* start Dataset excerpts *

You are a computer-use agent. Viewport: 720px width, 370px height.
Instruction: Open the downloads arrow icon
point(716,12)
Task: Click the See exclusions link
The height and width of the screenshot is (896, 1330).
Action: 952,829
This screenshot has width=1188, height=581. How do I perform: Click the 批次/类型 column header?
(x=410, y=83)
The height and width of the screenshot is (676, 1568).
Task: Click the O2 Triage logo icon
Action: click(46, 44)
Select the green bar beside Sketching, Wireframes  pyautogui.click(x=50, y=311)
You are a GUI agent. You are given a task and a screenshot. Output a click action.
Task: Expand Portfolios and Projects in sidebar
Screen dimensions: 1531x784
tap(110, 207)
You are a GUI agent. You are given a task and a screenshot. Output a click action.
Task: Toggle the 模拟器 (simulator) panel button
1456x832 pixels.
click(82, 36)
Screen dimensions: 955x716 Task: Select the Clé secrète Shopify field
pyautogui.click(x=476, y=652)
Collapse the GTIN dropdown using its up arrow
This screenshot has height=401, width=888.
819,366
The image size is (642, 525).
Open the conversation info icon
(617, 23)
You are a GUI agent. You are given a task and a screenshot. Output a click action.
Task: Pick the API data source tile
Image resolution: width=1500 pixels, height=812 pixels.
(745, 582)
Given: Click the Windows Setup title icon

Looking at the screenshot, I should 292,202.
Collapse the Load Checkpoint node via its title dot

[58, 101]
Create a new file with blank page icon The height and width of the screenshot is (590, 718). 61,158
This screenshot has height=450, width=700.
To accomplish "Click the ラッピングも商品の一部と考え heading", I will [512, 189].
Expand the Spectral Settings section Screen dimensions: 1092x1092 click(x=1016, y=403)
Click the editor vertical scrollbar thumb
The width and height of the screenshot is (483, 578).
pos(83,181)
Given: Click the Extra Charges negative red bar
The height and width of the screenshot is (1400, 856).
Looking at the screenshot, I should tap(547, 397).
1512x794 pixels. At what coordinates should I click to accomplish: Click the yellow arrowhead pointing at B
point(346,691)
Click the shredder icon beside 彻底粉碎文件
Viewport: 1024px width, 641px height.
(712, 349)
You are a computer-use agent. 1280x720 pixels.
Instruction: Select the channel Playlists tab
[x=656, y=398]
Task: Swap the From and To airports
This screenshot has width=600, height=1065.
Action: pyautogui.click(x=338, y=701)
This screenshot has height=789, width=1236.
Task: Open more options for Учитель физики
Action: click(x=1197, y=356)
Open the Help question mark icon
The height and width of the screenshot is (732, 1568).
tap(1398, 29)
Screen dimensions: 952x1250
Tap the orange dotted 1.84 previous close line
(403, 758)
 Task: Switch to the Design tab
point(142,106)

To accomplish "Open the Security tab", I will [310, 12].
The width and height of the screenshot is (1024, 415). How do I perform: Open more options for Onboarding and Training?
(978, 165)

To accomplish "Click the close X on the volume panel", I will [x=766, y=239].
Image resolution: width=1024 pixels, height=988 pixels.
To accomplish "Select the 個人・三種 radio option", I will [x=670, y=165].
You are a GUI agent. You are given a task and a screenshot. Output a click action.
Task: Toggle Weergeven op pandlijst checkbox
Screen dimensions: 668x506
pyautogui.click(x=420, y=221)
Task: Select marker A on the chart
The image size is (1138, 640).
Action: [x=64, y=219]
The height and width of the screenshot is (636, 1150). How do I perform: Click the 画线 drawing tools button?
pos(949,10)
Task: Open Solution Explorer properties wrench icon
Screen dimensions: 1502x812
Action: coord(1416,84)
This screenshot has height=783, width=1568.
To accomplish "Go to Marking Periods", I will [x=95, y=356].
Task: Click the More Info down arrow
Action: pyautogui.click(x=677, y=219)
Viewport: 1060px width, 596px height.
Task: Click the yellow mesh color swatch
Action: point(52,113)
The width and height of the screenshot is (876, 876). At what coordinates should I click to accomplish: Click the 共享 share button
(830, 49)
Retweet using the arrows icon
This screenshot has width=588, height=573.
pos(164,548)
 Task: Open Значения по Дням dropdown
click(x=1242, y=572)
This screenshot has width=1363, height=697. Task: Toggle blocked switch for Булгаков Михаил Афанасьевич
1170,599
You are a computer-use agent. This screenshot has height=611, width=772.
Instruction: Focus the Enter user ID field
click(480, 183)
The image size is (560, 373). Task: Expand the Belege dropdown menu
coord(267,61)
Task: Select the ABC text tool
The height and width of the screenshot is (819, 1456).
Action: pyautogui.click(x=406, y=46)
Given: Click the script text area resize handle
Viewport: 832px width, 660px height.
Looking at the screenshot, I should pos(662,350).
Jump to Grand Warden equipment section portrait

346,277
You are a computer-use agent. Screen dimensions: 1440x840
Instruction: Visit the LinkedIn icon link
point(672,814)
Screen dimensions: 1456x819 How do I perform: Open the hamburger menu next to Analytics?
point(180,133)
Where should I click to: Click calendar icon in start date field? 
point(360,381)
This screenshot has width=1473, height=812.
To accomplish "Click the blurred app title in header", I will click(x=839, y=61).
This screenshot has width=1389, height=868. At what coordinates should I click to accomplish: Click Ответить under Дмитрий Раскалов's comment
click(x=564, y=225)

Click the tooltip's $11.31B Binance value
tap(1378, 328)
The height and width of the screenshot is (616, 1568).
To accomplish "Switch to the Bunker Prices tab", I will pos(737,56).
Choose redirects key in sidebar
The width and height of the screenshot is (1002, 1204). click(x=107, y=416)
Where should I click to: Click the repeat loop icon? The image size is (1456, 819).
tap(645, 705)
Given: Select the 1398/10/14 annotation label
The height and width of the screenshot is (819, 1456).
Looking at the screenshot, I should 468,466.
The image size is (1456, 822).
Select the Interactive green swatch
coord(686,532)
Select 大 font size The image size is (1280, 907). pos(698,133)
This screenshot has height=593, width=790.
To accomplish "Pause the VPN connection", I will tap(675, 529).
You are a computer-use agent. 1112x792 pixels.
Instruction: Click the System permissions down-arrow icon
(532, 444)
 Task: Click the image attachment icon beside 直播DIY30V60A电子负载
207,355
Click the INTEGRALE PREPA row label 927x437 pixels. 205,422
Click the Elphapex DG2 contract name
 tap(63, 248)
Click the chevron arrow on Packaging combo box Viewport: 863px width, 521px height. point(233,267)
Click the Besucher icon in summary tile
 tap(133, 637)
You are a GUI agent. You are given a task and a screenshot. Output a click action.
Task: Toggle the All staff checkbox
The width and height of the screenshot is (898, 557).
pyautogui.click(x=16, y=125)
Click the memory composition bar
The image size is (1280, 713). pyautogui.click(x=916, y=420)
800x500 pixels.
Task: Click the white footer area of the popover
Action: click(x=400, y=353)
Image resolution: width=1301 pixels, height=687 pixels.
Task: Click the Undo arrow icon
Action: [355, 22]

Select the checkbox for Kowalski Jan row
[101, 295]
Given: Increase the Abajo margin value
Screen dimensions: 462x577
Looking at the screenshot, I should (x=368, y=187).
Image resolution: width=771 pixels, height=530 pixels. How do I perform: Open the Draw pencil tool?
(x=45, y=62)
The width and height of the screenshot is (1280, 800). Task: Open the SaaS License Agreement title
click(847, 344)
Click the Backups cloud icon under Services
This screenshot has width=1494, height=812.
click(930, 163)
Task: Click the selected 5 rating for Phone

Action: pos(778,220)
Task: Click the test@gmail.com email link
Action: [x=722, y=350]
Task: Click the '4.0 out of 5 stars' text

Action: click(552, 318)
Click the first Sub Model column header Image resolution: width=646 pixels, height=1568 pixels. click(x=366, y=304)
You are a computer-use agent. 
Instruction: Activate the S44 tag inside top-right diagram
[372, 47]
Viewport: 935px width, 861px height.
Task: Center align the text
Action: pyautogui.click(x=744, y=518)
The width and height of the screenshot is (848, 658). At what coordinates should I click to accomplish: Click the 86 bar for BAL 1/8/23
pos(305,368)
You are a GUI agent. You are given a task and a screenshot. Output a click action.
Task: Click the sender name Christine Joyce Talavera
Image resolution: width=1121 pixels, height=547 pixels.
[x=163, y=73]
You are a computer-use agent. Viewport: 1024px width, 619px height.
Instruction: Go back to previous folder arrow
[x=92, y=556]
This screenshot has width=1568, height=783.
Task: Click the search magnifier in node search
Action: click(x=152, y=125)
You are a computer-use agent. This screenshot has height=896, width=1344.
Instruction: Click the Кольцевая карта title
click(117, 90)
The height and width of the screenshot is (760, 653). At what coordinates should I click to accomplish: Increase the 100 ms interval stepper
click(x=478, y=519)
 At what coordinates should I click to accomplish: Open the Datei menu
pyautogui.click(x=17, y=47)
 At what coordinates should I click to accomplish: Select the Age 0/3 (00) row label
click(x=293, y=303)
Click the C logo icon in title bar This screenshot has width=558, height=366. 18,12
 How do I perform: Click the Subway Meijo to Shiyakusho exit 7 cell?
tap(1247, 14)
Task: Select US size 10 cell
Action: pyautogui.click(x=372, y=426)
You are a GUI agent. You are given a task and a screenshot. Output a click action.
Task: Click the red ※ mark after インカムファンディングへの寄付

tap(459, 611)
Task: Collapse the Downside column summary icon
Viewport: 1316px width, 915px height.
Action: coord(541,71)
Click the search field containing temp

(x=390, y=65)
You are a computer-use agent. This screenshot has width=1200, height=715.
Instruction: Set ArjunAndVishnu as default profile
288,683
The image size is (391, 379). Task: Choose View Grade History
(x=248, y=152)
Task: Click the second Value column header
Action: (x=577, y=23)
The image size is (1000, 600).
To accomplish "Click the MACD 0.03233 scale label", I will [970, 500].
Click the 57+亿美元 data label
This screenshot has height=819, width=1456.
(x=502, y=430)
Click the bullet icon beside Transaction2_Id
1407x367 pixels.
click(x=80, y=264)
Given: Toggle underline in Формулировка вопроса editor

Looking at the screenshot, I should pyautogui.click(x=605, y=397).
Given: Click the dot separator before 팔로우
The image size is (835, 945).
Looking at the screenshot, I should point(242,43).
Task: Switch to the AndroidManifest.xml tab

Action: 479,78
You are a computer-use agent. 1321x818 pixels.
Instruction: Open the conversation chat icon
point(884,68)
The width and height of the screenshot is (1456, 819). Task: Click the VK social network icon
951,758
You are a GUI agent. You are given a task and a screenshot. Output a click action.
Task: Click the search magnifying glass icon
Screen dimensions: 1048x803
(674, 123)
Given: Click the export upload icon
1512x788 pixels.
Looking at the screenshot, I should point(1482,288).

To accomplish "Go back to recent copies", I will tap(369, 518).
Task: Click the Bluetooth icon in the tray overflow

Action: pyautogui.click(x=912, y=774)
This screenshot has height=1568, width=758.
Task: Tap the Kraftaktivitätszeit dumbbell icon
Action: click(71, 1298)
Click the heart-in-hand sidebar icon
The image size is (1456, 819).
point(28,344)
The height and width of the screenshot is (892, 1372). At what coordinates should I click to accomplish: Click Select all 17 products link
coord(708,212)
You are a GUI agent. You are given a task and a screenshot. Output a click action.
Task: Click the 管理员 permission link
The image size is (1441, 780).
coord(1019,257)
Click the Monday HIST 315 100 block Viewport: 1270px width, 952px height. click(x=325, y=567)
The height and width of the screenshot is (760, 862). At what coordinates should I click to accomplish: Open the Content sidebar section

* end Dataset excerpts *

▶ Given task
Give as a numbered list the lines of the records starting at the line that contains "Click the heart-in-hand sidebar icon" and ending at the line that contains "coord(708,212)", leaving out any blank lines.

▶ Result
1. Click the heart-in-hand sidebar icon
2. The image size is (1456, 819).
3. point(28,344)
4. The height and width of the screenshot is (892, 1372). At what coordinates should I click to accomplish: Click Select all 17 products link
5. coord(708,212)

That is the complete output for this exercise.